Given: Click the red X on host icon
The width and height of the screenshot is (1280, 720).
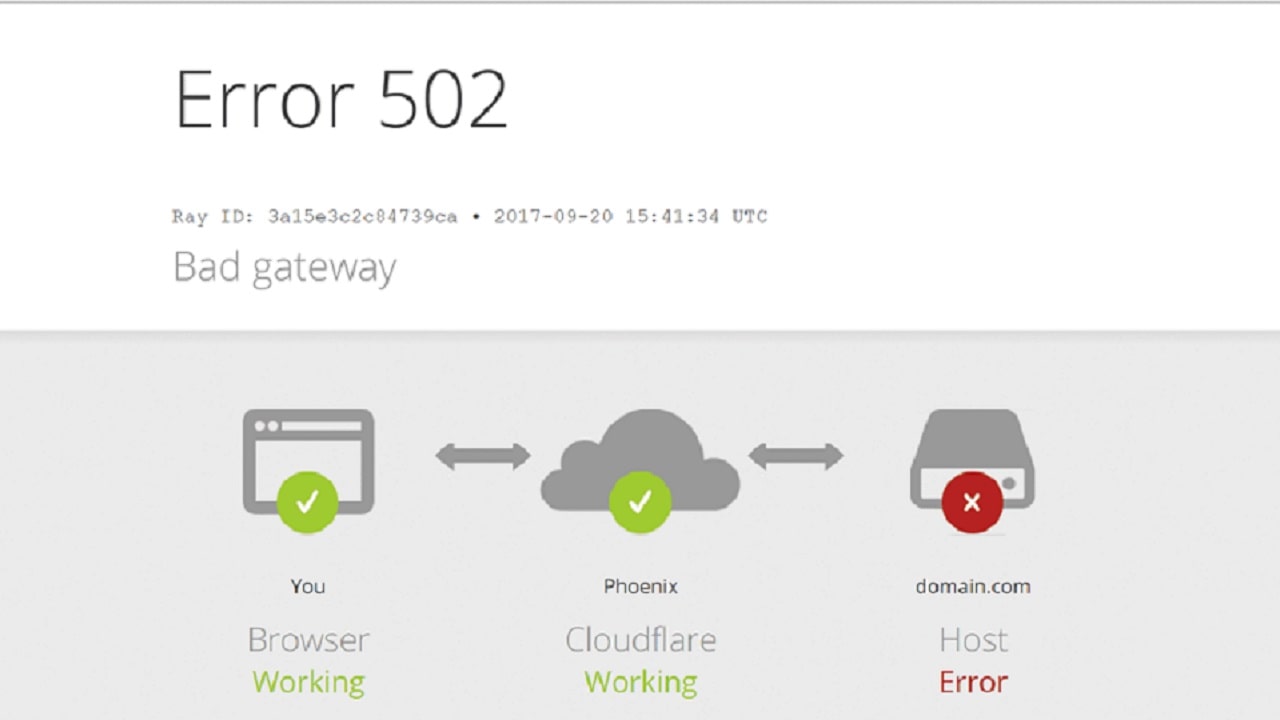Looking at the screenshot, I should (x=972, y=502).
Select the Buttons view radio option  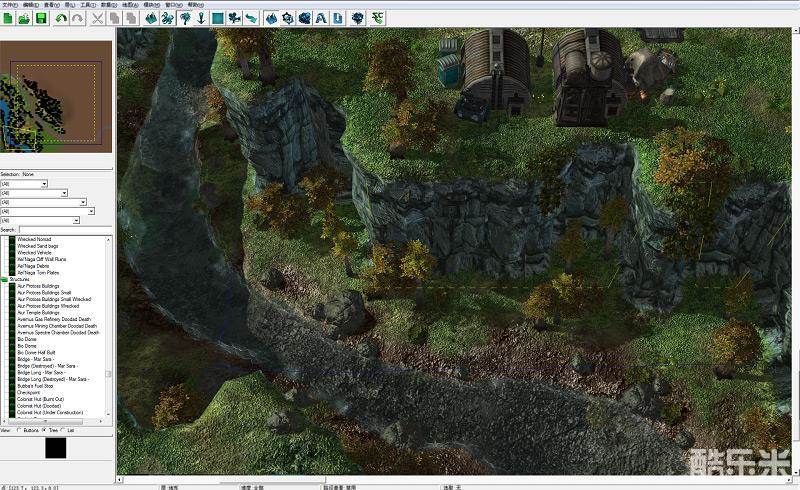coord(18,431)
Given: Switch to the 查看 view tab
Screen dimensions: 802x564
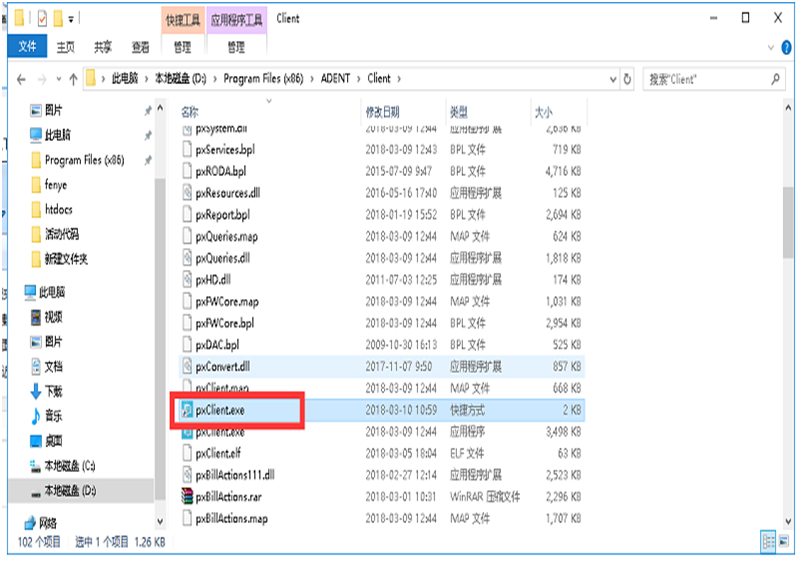Looking at the screenshot, I should coord(141,47).
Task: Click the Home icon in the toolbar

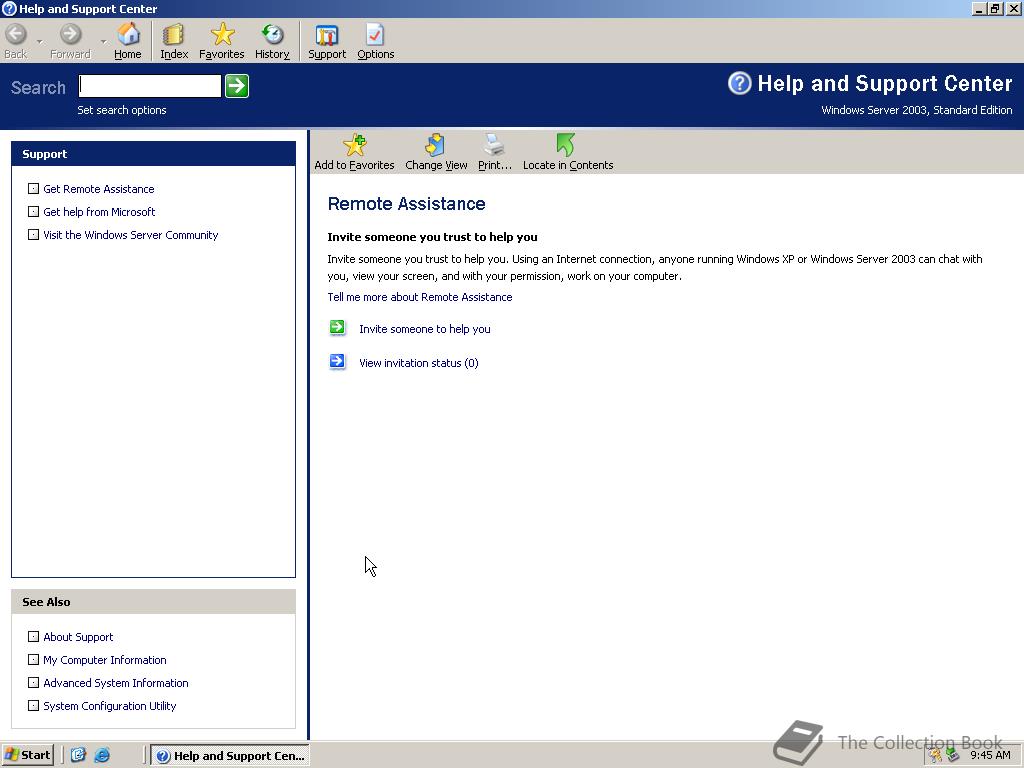Action: (127, 40)
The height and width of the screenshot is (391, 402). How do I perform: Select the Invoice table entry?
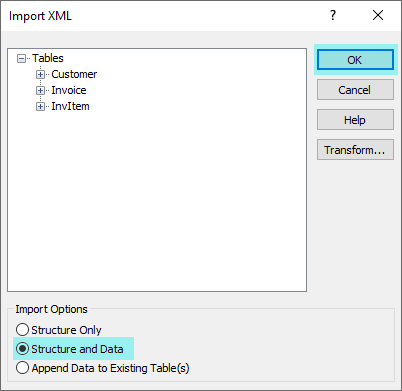(69, 90)

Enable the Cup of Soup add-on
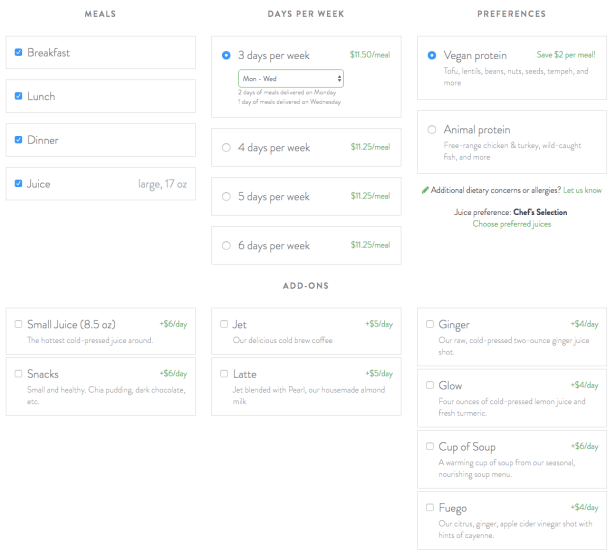tap(430, 447)
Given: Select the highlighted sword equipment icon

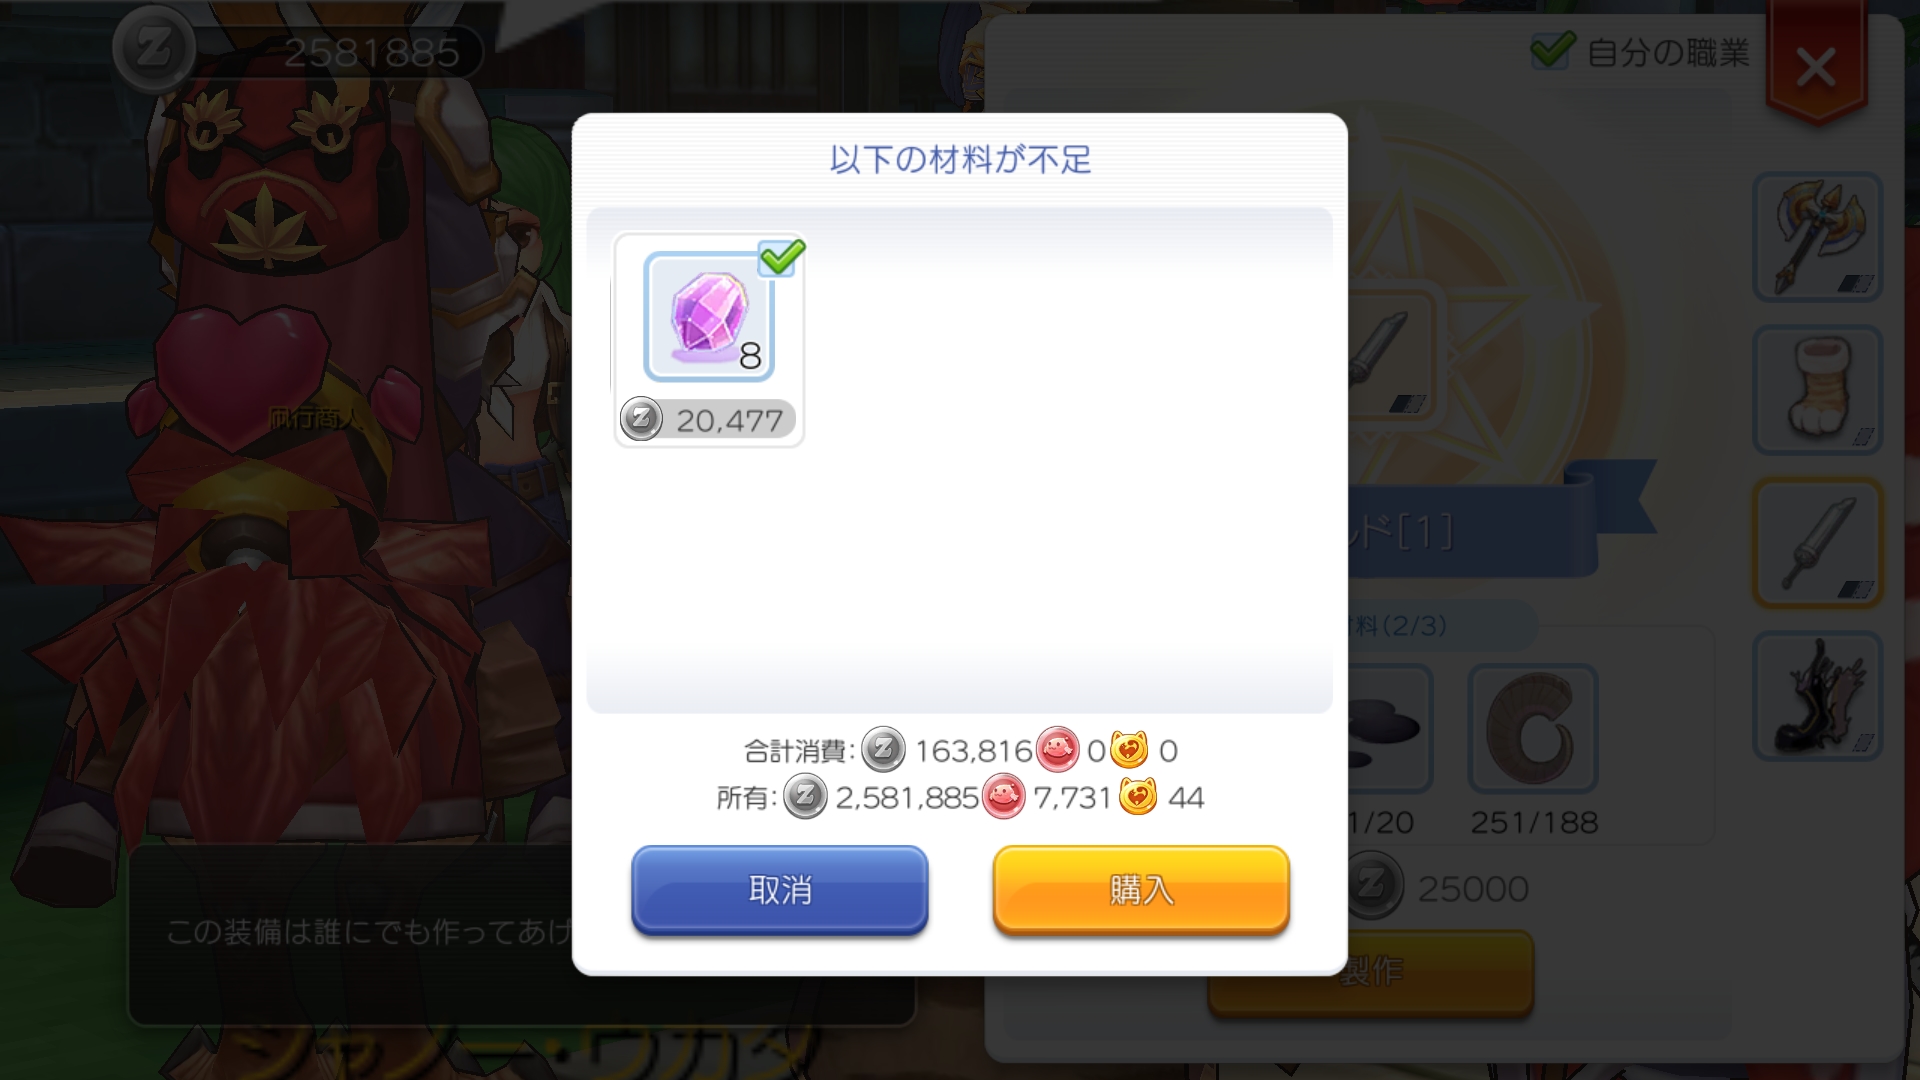Looking at the screenshot, I should (1818, 543).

——————

### Task details
Retype, exactly and only, the lines from the one containing "Enable the Cup of Soup add-on" through the end of the entries, both ends included, and omit all pictures.

### Completed exercise
Enable the Cup of Soup add-on
tap(430, 447)
Given: Select the highlighted sword equipment icon

Looking at the screenshot, I should (1818, 543).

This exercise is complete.